Optical coherence tomography (OCTA) is a functional extension of structural SDOCT where motion contrast is detected with repeated B-scans in order to produce high contrast and well- defined images of retinal capillary plexuses and the choriocapillaris microvasculature [46, 47]. However, given that the choriocapillaris is thin, possible errors in segmentation can result in the segmented region missing the choriocapillaris. Furthermore, flow in the deeper layers of the choroid cannot be detected mainly because of scattering by the pigment in the RPE and projection artefacts on deeper choroidal layers due to the blood flow in the choriocapillaris. Advances in imaging technology using swept source OCT seem to offer better visualization of the deeper choroid as there is less sensitivity loss with depth, although larger vessels are not clearly visible unless there are atrophic phenomenon of the RPE and choriocapillaris [48, 49]. It must be considered, however, that although choroidal structure is predominantly vascular, it is also composed of a connective structure, nerves, melanocytes, and extracellular fluid. OCTA provides visualization of the vascular component whereas CVI enables to evaluate both the vascular lumen area and stromal component of the choroid.

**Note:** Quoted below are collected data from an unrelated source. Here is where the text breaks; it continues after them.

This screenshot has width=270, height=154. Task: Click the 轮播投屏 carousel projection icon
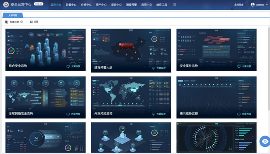click(6, 22)
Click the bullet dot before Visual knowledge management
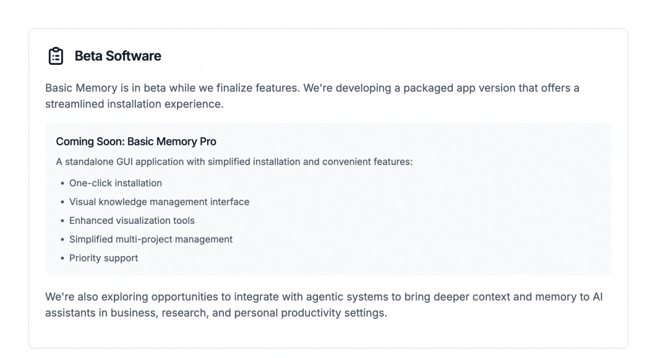Image resolution: width=668 pixels, height=358 pixels. (62, 202)
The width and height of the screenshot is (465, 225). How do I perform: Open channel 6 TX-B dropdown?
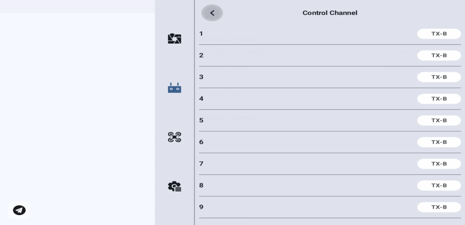tap(439, 142)
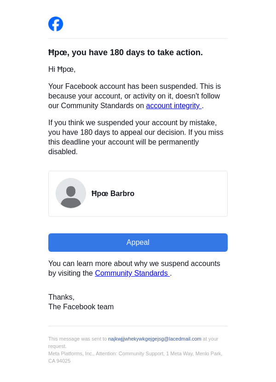Click 'learn more about why we suspend' text

pos(134,264)
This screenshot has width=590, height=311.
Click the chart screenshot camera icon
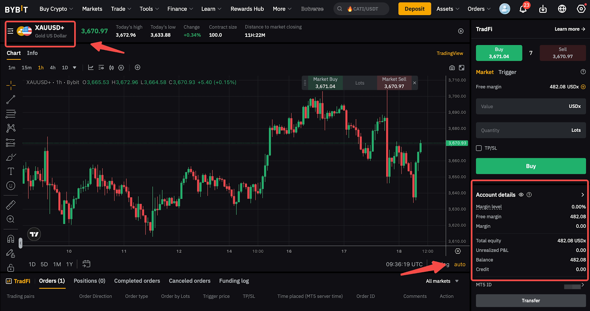452,68
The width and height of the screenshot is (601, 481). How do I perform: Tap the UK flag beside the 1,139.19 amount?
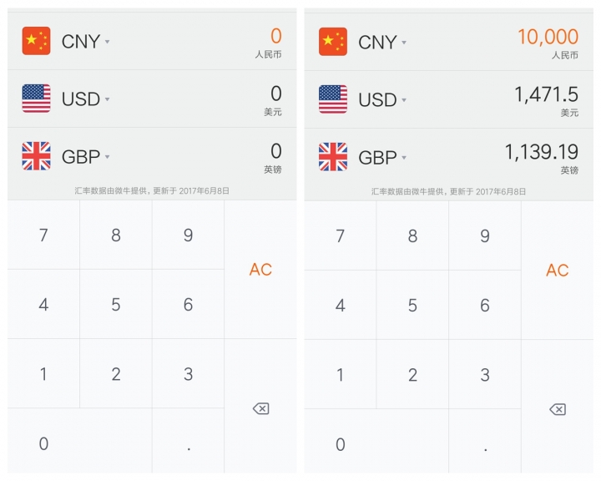pos(333,157)
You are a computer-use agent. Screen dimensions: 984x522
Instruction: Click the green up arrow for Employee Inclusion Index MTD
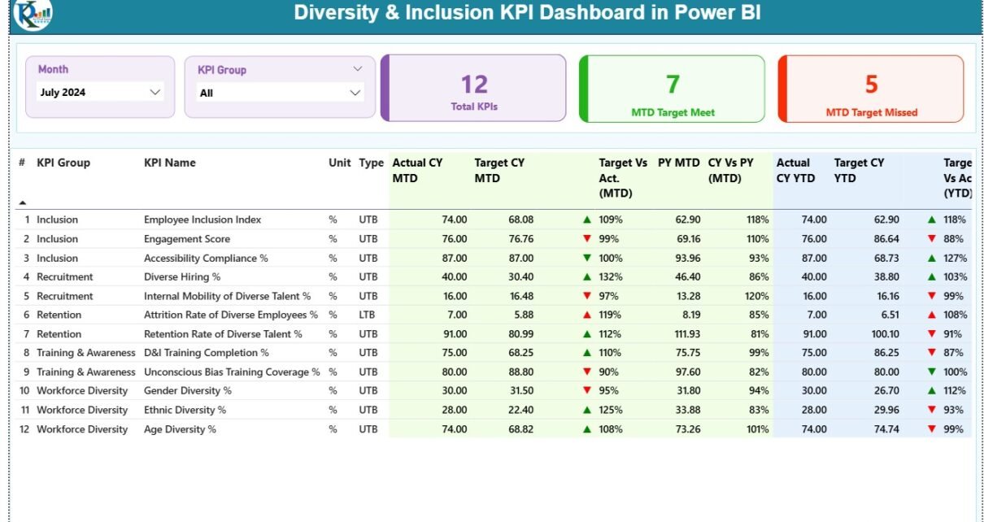(x=586, y=220)
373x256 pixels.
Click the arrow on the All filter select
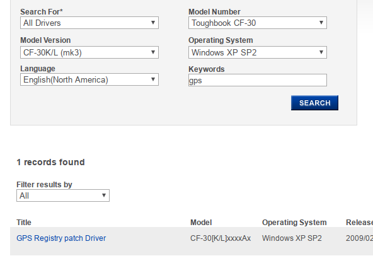tap(104, 195)
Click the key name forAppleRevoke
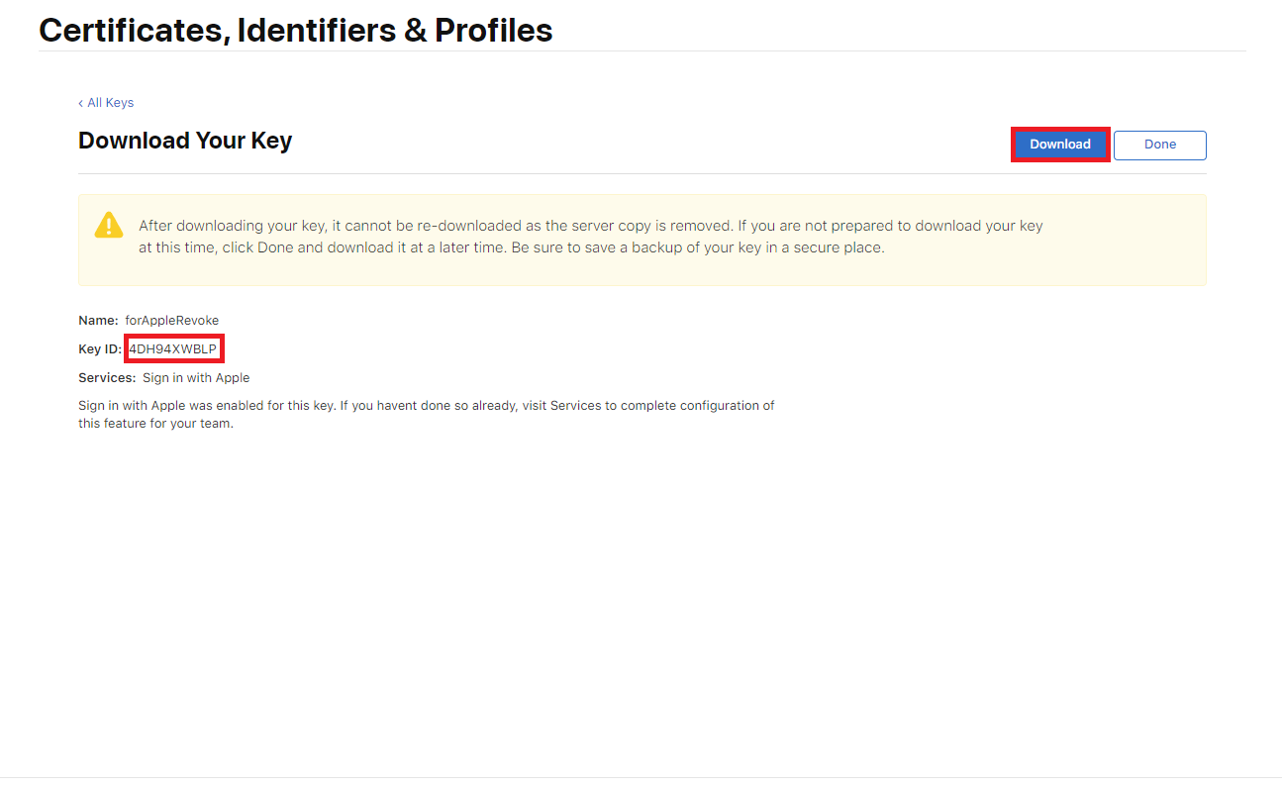Screen dimensions: 1282x787 [x=172, y=320]
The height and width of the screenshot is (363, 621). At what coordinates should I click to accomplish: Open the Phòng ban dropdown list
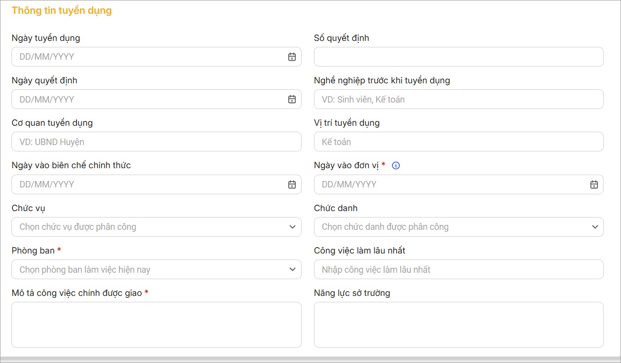(292, 269)
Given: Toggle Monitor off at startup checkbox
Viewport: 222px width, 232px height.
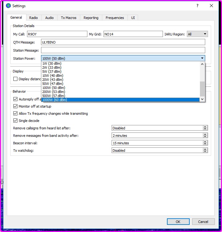Looking at the screenshot, I should [16, 106].
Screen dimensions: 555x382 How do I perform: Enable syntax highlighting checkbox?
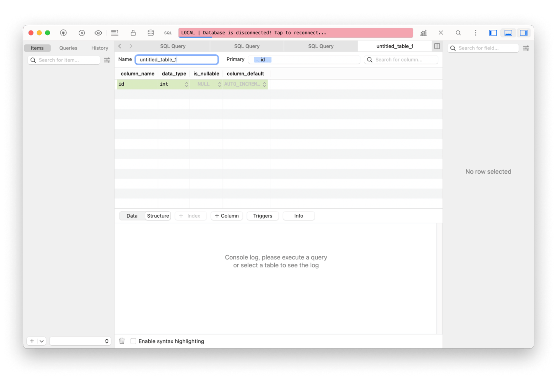[133, 341]
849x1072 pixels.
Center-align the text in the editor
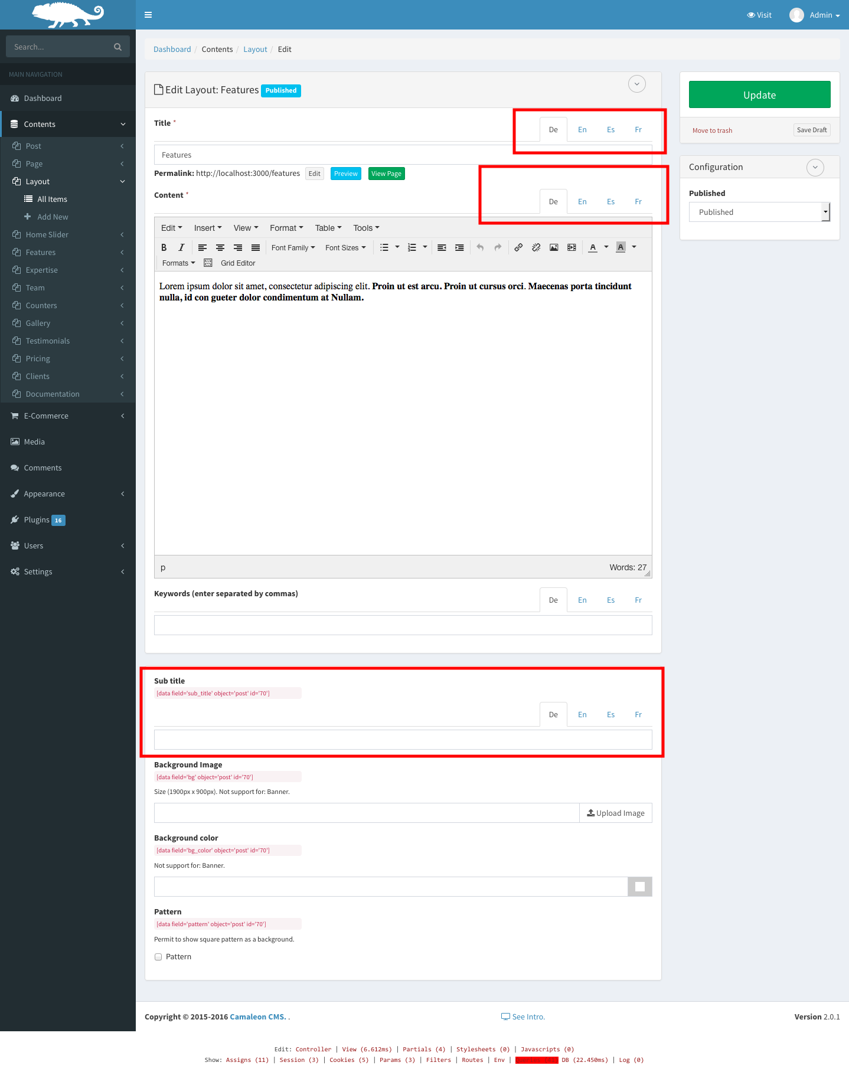(220, 248)
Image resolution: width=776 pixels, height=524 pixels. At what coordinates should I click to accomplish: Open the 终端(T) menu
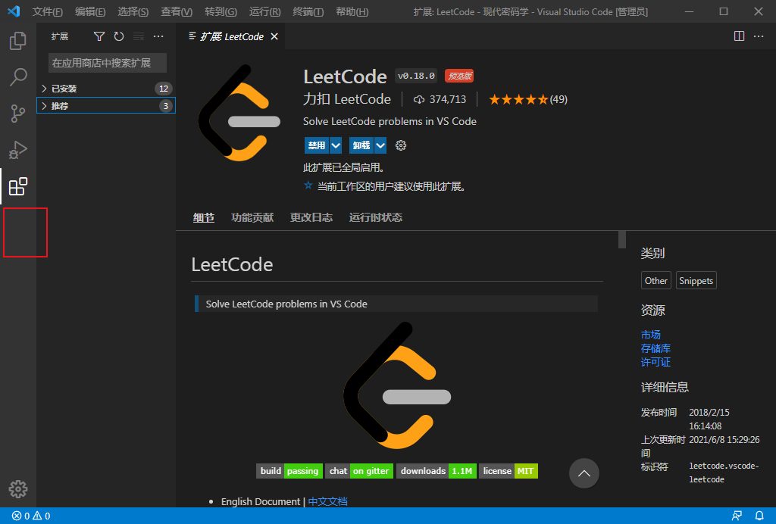tap(308, 12)
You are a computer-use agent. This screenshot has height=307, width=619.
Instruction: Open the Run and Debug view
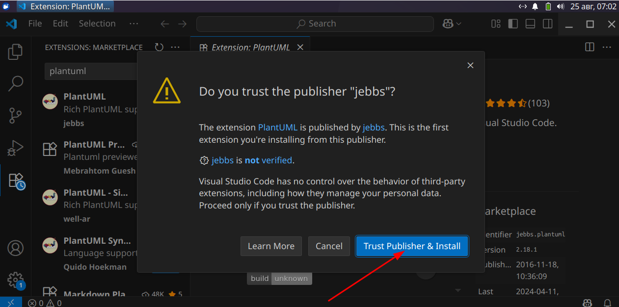[16, 148]
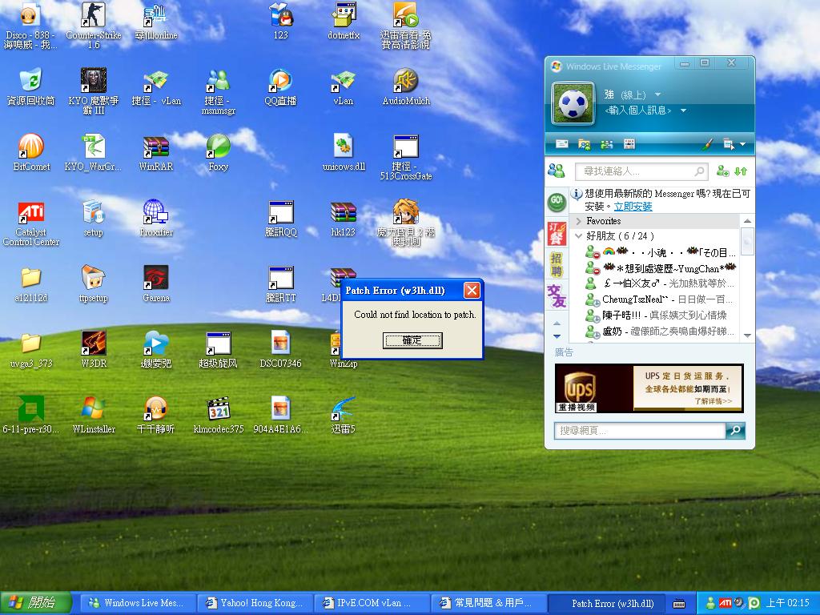Click the magnifier in the contact search field

click(699, 171)
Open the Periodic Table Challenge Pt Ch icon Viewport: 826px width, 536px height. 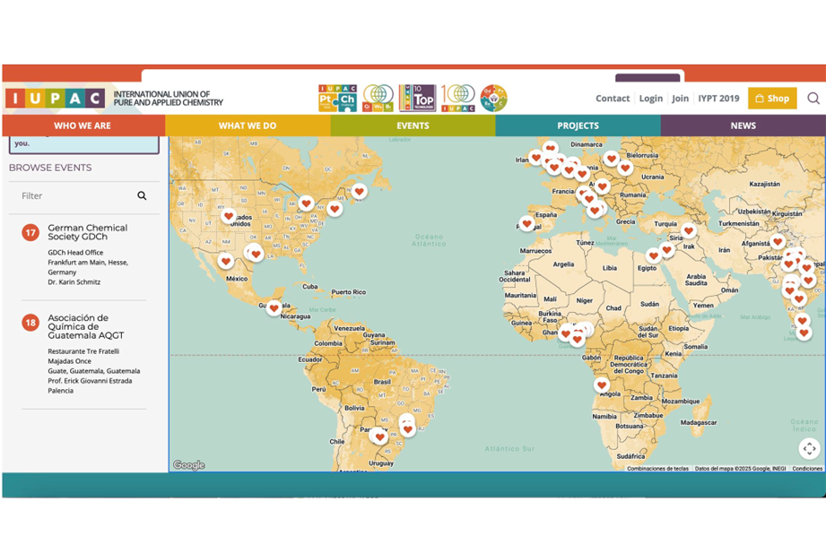[338, 98]
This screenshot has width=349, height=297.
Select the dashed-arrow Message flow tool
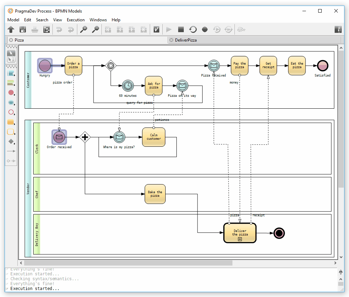point(11,161)
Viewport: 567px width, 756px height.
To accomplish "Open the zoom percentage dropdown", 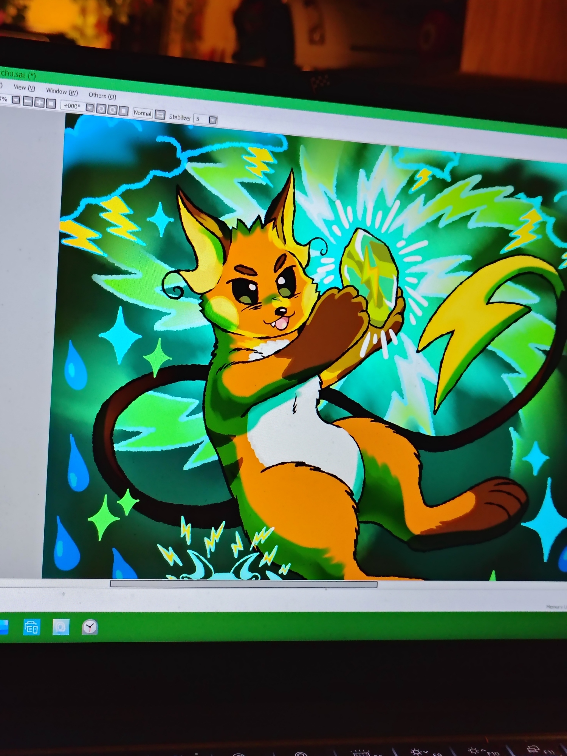I will [16, 100].
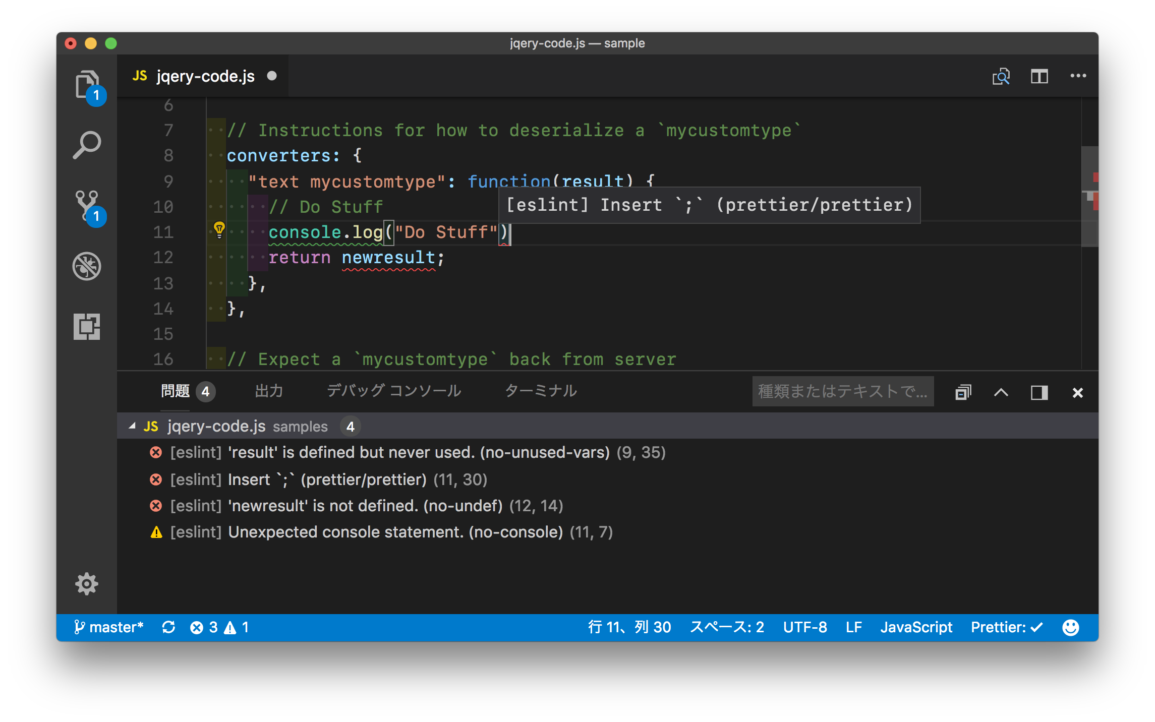
Task: Click the Search icon in activity bar
Action: pyautogui.click(x=87, y=146)
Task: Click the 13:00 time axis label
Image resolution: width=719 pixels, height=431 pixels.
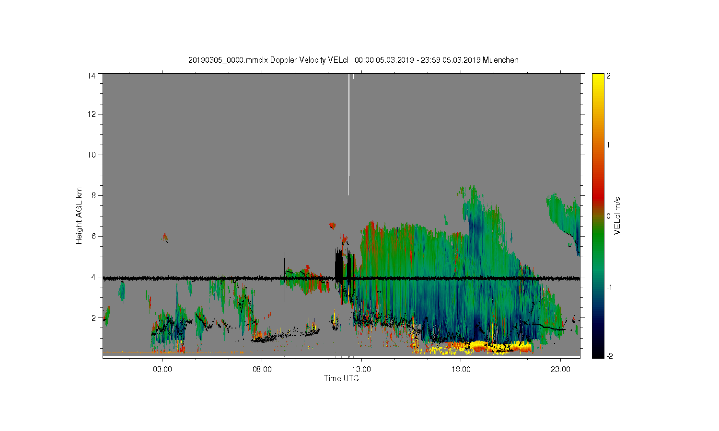Action: [361, 370]
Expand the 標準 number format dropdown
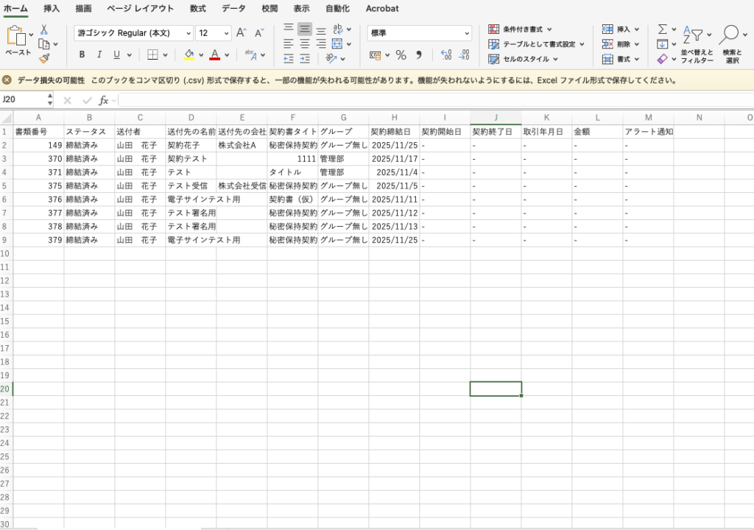Viewport: 754px width, 530px height. [467, 33]
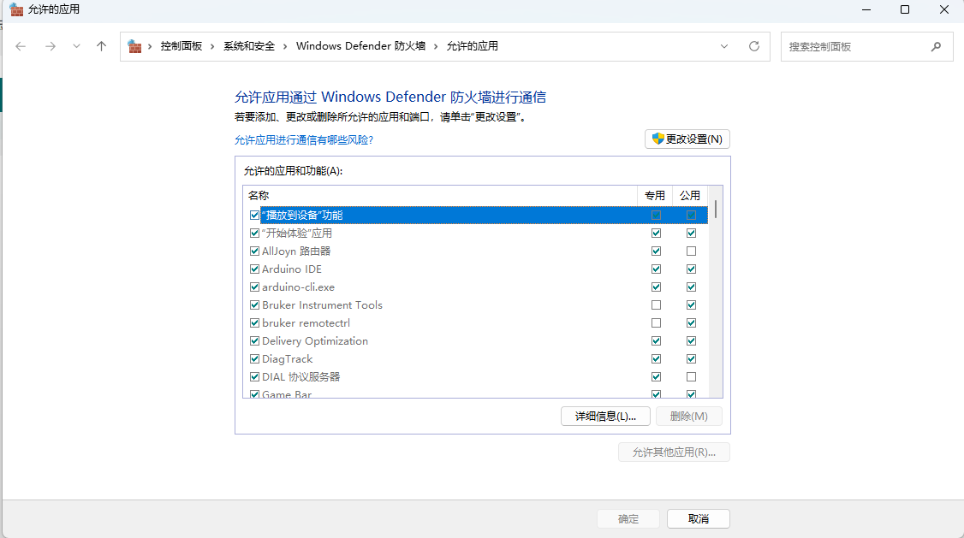This screenshot has height=538, width=964.
Task: Open 允许应用进行通信有哪些风险 link
Action: pyautogui.click(x=304, y=139)
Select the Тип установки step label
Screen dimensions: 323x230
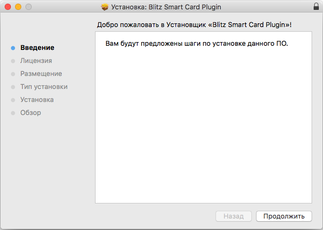click(44, 87)
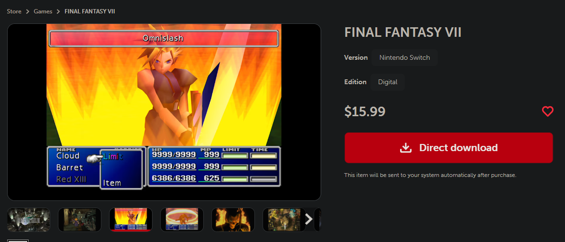
Task: Click the download arrow icon on red button
Action: point(406,148)

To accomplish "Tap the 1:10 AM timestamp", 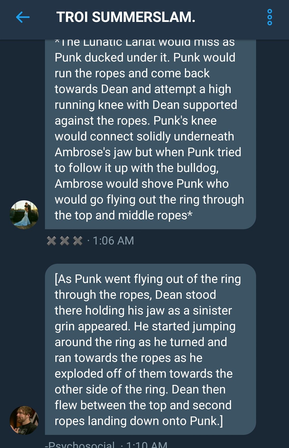I will tap(147, 445).
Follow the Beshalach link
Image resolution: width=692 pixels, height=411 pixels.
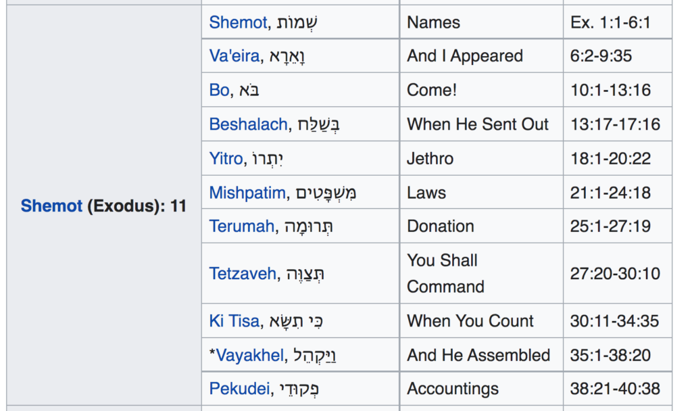pos(248,124)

In conclusion, we found that in early AMD the CVI in patients with pure phenotypes of SDD or CD was reduced with respect to controls, and CVI was significantly reduced in SDD with respect to CD eyes. Our results are comparable to the studies with recruitment criteria similar to our investigation that eyes with SDD have more pronounced choroidal vascular alterations. SDD is a biomarker of AMD progression and this work suggests that the mechanism for this is via reduction of the CVI. Further studies on larger patient populations are warranted to corroborate this hypothesis.

Summary table

What was known before

  • Subretinal drusenoid deposits are correlated to choroidal thinning and progression to advanced age-related macular degeneration

  • Choroidal vascularity index is a sensitive parameter to detect choroidal alterations in age-related macular degeneration as it does not undergo variations with changes in mean choroidal thickness and aging

  • Results on choroidal vascularity index in age-related macular degeneration and the presence of subretinal drusenoid deposits are contrasting mainly owing to the inclusion of mixed phenotypes rather than cohorts of patients with pure deposits.

What this study adds

  • In early age-related macular degeneration choroidal vascularity index is reduced with a significant reduction in eyes with subretinal drusenoid deposits alone with respect to eyes with conventional drusen alone

  • Subretinal drusenoid deposits are a biomarker of age-related macular degeneration progression and the mechanism for this could be via reduction of the choroidal vascularity index.